Given request →
Lay out every one of the lines below as a Markdown table with two columns, Row and Line, numbering the rows and skipping blank lines. Leave the pictures out of the answer.

Exercise material →
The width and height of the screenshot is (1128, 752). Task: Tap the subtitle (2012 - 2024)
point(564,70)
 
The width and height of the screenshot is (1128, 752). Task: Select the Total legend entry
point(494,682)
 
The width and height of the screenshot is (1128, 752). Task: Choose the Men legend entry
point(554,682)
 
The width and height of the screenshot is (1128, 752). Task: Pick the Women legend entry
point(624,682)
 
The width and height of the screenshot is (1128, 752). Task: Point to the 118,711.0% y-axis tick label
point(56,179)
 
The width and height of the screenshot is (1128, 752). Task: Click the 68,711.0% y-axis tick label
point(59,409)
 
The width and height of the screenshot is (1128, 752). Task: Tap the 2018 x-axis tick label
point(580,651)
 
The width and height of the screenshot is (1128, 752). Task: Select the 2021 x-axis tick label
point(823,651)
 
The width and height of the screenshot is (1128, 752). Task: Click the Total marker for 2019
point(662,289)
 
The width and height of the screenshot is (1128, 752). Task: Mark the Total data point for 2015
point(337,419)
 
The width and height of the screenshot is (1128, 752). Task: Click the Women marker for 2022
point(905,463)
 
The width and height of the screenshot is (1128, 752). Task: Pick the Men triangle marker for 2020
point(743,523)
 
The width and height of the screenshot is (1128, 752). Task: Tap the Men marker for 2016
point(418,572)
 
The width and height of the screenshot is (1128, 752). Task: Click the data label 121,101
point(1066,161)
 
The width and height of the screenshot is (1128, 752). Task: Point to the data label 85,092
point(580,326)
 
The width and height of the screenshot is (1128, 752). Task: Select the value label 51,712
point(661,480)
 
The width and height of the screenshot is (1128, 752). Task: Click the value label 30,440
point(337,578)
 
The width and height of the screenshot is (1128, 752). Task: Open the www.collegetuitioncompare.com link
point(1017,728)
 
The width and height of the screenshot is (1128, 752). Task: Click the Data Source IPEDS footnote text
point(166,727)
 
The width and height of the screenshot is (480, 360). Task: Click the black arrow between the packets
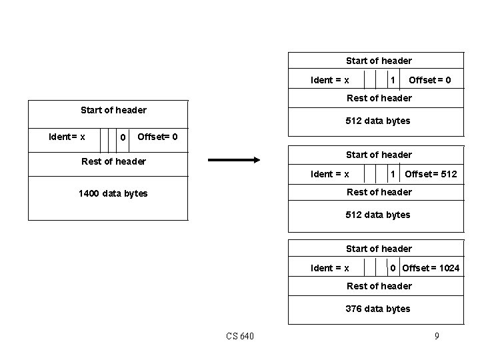[233, 160]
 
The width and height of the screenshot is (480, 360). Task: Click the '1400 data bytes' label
[113, 193]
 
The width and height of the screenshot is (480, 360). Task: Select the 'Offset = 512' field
[431, 174]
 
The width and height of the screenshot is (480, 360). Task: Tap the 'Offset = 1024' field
[431, 268]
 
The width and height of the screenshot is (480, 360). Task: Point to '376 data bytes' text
[378, 309]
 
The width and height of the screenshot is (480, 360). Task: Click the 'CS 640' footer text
[240, 336]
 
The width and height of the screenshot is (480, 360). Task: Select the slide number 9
[437, 336]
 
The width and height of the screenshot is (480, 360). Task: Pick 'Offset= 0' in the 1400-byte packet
[157, 137]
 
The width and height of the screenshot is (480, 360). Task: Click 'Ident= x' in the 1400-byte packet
[67, 137]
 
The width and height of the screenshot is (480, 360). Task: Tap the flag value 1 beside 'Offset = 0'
[393, 80]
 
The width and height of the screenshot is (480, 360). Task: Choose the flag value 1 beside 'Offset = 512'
[393, 174]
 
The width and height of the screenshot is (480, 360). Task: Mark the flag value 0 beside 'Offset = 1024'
[393, 268]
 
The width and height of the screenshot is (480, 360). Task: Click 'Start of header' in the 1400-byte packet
[113, 110]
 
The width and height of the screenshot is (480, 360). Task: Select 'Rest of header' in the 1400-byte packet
[113, 161]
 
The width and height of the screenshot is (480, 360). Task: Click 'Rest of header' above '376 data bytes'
[379, 286]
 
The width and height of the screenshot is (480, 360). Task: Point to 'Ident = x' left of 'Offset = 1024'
[329, 268]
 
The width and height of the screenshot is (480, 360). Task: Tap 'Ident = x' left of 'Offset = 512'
[329, 174]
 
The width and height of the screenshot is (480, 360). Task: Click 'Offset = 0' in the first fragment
[429, 80]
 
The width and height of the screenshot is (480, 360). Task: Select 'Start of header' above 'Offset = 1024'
[379, 249]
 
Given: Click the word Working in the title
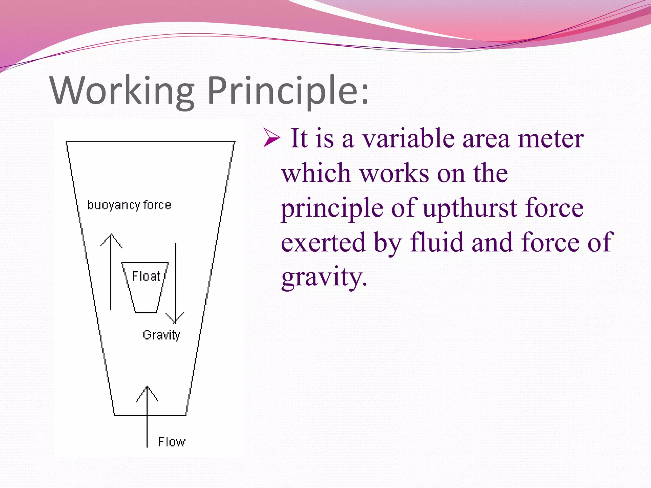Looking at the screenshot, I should pyautogui.click(x=122, y=91).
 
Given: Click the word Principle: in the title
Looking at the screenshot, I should pyautogui.click(x=288, y=91).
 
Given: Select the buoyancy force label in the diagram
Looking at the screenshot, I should pyautogui.click(x=129, y=205).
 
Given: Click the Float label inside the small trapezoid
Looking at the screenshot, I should pyautogui.click(x=146, y=276).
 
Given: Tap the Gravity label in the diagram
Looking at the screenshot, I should pyautogui.click(x=161, y=335).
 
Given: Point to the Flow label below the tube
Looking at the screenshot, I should pyautogui.click(x=172, y=442).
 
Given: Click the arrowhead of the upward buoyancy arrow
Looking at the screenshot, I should pyautogui.click(x=111, y=237).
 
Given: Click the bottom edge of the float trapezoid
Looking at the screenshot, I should pyautogui.click(x=146, y=313).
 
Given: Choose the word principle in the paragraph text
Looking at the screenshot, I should pyautogui.click(x=332, y=208).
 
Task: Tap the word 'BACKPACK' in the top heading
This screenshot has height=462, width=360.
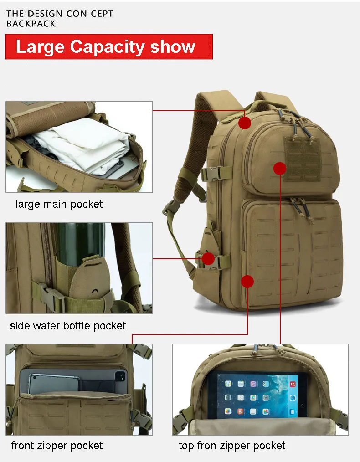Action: [31, 24]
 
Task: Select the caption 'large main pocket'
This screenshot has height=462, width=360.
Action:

Problem solution →
| Row | Line |
|---|---|
| 1 | The width and height of the screenshot is (1128, 752). Task: Tap the subtitle (2012 - 2024) |
| 2 | point(564,70) |
| 3 | The width and height of the screenshot is (1128, 752). Task: Select the Total legend entry |
| 4 | point(494,682) |
| 5 | The width and height of the screenshot is (1128, 752). Task: Choose the Men legend entry |
| 6 | point(554,682) |
| 7 | The width and height of the screenshot is (1128, 752). Task: Pick the Women legend entry |
| 8 | point(624,682) |
| 9 | The width and height of the screenshot is (1128, 752). Task: Point to the 118,711.0% y-axis tick label |
| 10 | point(56,179) |
| 11 | The width and height of the screenshot is (1128, 752). Task: Click the 68,711.0% y-axis tick label |
| 12 | point(59,409) |
| 13 | The width and height of the screenshot is (1128, 752). Task: Tap the 2018 x-axis tick label |
| 14 | point(580,651) |
| 15 | The width and height of the screenshot is (1128, 752). Task: Select the 2021 x-axis tick label |
| 16 | point(823,651) |
| 17 | The width and height of the screenshot is (1128, 752). Task: Click the Total marker for 2019 |
| 18 | point(662,289) |
| 19 | The width and height of the screenshot is (1128, 752). Task: Mark the Total data point for 2015 |
| 20 | point(337,419) |
| 21 | The width and height of the screenshot is (1128, 752). Task: Click the Women marker for 2022 |
| 22 | point(905,463) |
| 23 | The width and height of the screenshot is (1128, 752). Task: Pick the Men triangle marker for 2020 |
| 24 | point(743,523) |
| 25 | The width and height of the screenshot is (1128, 752). Task: Tap the Men marker for 2016 |
| 26 | point(418,572) |
| 27 | The width and height of the screenshot is (1128, 752). Task: Click the data label 121,101 |
| 28 | point(1066,161) |
| 29 | The width and height of the screenshot is (1128, 752). Task: Point to the data label 85,092 |
| 30 | point(580,326) |
| 31 | The width and height of the screenshot is (1128, 752). Task: Select the value label 51,712 |
| 32 | point(661,480) |
| 33 | The width and height of the screenshot is (1128, 752). Task: Click the value label 30,440 |
| 34 | point(337,578) |
| 35 | The width and height of the screenshot is (1128, 752). Task: Open the www.collegetuitioncompare.com link |
| 36 | point(1017,728) |
| 37 | The width and height of the screenshot is (1128, 752). Task: Click the Data Source IPEDS footnote text |
| 38 | point(166,727) |
| 39 | The width and height of the screenshot is (480, 360). Task: Click the black arrow between the packets |
| 40 | [233, 160] |
| 41 | The width and height of the screenshot is (480, 360). Task: Click the '1400 data bytes' label |
| 42 | [113, 193] |
| 43 | The width and height of the screenshot is (480, 360). Task: Select the 'Offset = 512' field |
| 44 | [431, 174] |
| 45 | The width and height of the screenshot is (480, 360). Task: Tap the 'Offset = 1024' field |
| 46 | [431, 268] |
| 47 | The width and height of the screenshot is (480, 360). Task: Point to '376 data bytes' text |
| 48 | [378, 309] |
| 49 | The width and height of the screenshot is (480, 360). Task: Click the 'CS 640' footer text |
| 50 | [240, 336] |
| 51 | The width and height of the screenshot is (480, 360). Task: Select the slide number 9 |
| 52 | [437, 336] |
| 53 | The width and height of the screenshot is (480, 360). Task: Pick 'Offset= 0' in the 1400-byte packet |
| 54 | [157, 137] |
| 55 | The width and height of the screenshot is (480, 360). Task: Click 'Ident= x' in the 1400-byte packet |
| 56 | [67, 137] |
| 57 | The width and height of the screenshot is (480, 360). Task: Tap the flag value 1 beside 'Offset = 0' |
| 58 | [393, 80] |
| 59 | The width and height of the screenshot is (480, 360). Task: Choose the flag value 1 beside 'Offset = 512' |
| 60 | [393, 174] |
| 61 | The width and height of the screenshot is (480, 360). Task: Mark the flag value 0 beside 'Offset = 1024' |
| 62 | [393, 268] |
| 63 | The width and height of the screenshot is (480, 360). Task: Click 'Start of header' in the 1400-byte packet |
| 64 | [113, 110] |
| 65 | The width and height of the screenshot is (480, 360). Task: Select 'Rest of header' in the 1400-byte packet |
| 66 | [113, 161] |
| 67 | The width and height of the screenshot is (480, 360). Task: Click 'Rest of header' above '376 data bytes' |
| 68 | [379, 286] |
| 69 | The width and height of the screenshot is (480, 360). Task: Point to 'Ident = x' left of 'Offset = 1024' |
| 70 | [329, 268] |
| 71 | The width and height of the screenshot is (480, 360). Task: Tap 'Ident = x' left of 'Offset = 512' |
| 72 | [329, 174] |
| 73 | The width and height of the screenshot is (480, 360). Task: Click 'Offset = 0' in the first fragment |
| 74 | [429, 80] |
| 75 | The width and height of the screenshot is (480, 360). Task: Select 'Start of header' above 'Offset = 1024' |
| 76 | [379, 249] |
| 77 | Given: Click the word Working in the title |
| 78 | Looking at the screenshot, I should pyautogui.click(x=122, y=91). |
| 79 | Given: Click the word Principle: in the title |
| 80 | Looking at the screenshot, I should pyautogui.click(x=288, y=91). |
| 81 | Given: Select the buoyancy force label in the diagram |
| 82 | Looking at the screenshot, I should pyautogui.click(x=129, y=205). |
| 83 | Given: Click the Float label inside the small trapezoid |
| 84 | Looking at the screenshot, I should pyautogui.click(x=146, y=276). |
| 85 | Given: Tap the Gravity label in the diagram |
| 86 | Looking at the screenshot, I should pyautogui.click(x=161, y=335). |
| 87 | Given: Point to the Flow label below the tube |
| 88 | Looking at the screenshot, I should pyautogui.click(x=172, y=442). |
| 89 | Given: Click the arrowhead of the upward buoyancy arrow |
| 90 | Looking at the screenshot, I should pyautogui.click(x=111, y=237). |
| 91 | Given: Click the bottom edge of the float trapezoid |
| 92 | Looking at the screenshot, I should pyautogui.click(x=146, y=313). |
| 93 | Given: Choose the word principle in the paragraph text |
| 94 | Looking at the screenshot, I should pyautogui.click(x=332, y=208). |
| 95 | Task: Tap the word 'BACKPACK' in the top heading |
| 96 | This screenshot has height=462, width=360. |
| 97 | Action: [31, 24] |
| 98 | Task: Select the caption 'large main pocket' |
| 99 | This screenshot has height=462, width=360. |
| 100 | Action: |